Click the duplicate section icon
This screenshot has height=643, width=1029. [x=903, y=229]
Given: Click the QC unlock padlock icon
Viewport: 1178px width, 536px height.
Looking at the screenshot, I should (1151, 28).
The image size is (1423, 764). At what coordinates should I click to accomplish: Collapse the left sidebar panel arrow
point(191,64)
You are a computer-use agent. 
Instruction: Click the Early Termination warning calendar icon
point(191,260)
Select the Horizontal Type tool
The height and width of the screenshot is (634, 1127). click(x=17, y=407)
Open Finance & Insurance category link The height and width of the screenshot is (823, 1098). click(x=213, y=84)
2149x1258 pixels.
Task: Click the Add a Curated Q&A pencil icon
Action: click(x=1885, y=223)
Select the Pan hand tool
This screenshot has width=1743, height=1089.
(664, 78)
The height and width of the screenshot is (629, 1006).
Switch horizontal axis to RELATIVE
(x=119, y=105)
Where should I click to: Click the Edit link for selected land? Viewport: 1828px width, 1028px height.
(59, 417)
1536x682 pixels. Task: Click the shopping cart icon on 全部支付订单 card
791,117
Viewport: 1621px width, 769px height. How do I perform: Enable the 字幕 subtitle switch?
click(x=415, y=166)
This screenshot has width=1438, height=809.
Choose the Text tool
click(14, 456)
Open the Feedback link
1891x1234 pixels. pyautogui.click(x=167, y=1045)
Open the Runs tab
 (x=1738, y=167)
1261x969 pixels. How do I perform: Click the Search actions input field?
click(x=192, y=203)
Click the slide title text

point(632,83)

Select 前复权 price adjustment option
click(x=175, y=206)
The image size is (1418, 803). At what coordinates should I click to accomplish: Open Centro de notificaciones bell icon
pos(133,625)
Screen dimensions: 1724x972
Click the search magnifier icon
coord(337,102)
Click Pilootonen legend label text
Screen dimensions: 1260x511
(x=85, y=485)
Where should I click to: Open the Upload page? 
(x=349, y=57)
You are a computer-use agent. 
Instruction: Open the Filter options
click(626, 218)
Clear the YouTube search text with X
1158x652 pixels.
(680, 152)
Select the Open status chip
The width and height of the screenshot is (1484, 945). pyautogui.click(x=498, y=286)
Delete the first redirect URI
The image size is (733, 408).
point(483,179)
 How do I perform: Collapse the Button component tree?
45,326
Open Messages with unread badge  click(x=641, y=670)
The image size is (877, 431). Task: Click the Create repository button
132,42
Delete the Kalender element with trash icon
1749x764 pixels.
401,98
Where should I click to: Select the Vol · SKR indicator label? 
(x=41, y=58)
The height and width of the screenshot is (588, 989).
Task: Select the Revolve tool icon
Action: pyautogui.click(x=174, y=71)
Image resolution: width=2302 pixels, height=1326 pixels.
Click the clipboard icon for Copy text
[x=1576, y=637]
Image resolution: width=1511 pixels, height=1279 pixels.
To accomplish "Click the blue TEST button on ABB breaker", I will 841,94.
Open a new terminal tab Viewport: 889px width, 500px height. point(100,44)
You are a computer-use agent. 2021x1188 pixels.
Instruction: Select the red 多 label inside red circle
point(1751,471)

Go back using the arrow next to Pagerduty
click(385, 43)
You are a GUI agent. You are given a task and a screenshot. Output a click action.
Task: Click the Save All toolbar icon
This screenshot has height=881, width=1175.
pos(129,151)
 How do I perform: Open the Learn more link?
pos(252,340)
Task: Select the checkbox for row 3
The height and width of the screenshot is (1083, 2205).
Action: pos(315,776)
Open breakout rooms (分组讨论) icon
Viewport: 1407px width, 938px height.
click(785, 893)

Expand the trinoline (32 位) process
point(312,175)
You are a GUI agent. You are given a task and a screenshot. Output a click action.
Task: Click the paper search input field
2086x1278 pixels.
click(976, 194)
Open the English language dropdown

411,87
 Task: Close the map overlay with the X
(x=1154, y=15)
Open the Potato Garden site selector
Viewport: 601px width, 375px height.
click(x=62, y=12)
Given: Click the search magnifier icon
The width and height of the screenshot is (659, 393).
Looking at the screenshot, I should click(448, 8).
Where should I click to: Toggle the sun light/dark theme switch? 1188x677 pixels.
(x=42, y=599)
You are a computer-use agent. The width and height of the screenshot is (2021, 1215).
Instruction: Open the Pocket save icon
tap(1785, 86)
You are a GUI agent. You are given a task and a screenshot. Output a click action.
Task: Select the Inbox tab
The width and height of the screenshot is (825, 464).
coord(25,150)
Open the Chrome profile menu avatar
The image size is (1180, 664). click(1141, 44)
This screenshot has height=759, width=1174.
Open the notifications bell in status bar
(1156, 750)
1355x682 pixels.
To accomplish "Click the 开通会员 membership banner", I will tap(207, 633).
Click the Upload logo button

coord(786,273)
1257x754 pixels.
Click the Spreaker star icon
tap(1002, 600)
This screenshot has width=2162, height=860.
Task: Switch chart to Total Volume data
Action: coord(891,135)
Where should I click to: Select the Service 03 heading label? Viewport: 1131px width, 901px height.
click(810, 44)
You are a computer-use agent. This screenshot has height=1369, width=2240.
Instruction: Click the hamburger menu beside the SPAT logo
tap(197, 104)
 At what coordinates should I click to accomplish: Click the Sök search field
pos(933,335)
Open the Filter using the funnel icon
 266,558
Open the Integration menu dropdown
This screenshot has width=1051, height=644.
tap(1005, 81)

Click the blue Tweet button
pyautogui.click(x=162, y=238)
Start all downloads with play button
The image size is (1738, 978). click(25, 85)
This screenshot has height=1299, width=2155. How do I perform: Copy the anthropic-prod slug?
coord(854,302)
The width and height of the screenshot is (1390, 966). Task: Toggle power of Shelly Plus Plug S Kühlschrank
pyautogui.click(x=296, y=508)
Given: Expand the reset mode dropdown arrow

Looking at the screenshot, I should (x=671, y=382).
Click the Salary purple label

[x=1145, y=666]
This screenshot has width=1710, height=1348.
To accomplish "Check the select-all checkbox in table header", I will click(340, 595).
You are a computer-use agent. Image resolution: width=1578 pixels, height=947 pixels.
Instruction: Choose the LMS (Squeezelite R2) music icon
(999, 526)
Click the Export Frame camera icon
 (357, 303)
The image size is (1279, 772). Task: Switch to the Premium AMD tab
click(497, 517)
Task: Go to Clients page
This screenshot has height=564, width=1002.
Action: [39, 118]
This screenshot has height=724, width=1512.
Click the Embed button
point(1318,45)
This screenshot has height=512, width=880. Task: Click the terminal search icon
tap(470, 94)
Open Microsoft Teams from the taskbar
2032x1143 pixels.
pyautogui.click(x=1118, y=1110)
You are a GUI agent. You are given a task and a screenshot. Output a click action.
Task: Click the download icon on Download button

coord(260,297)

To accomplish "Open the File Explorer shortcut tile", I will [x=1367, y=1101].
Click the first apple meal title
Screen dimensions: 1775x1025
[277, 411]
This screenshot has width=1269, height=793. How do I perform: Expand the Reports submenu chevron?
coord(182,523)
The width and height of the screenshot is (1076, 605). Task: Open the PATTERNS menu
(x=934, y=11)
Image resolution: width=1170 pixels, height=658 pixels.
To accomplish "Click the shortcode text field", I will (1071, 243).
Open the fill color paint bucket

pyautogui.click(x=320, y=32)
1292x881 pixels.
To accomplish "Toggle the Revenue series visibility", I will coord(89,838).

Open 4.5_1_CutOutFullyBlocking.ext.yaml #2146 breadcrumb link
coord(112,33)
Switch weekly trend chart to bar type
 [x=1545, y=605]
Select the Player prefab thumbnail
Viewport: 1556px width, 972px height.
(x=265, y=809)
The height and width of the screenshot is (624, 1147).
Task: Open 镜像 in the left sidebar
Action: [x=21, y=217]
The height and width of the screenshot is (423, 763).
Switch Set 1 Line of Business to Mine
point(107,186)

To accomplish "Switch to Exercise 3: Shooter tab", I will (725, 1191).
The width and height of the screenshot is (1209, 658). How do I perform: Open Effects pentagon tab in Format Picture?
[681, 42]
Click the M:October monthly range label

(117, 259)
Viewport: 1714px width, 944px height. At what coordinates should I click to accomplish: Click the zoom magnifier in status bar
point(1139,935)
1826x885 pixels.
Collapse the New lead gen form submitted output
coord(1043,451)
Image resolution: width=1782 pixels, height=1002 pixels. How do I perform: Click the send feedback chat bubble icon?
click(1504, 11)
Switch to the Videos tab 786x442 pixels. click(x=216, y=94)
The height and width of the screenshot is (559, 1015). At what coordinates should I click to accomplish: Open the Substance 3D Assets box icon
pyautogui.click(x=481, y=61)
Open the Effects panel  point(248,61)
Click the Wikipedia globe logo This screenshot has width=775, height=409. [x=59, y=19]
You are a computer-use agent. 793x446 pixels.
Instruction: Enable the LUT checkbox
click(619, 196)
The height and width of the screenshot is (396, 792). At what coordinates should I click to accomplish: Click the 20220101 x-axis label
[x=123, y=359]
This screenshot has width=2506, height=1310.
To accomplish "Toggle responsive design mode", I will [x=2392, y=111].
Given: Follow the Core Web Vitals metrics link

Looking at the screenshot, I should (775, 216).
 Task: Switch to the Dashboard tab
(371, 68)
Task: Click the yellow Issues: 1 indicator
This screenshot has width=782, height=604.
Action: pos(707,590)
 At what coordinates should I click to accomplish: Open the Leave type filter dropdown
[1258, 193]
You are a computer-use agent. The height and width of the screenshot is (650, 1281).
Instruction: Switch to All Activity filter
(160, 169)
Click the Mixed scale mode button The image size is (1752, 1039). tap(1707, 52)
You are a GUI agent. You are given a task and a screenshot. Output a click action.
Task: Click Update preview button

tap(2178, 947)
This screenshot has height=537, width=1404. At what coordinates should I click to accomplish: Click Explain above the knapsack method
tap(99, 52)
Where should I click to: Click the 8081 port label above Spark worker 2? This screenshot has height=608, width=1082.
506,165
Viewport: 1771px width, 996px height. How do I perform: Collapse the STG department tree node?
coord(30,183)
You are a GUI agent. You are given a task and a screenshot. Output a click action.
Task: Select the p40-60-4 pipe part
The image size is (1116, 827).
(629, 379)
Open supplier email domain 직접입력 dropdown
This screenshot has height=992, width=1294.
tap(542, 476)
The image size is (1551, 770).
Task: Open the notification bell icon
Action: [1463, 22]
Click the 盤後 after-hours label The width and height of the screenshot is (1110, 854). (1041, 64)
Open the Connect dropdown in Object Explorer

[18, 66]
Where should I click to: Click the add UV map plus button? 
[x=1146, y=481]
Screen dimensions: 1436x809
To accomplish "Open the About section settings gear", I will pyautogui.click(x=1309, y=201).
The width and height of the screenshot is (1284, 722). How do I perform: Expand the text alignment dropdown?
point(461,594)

§ WORK TASK: Set down again, word for word, the stretch of records from the line with "Image resolution: width=1782" to the line with "Switch to the Videos", both of those lines included.

§ RESULT OF THE EXERCISE:
Image resolution: width=1782 pixels, height=1002 pixels. How do I perform: Click the send feedback chat bubble icon?
click(1504, 11)
Switch to the Videos tab 786x442 pixels. click(x=216, y=94)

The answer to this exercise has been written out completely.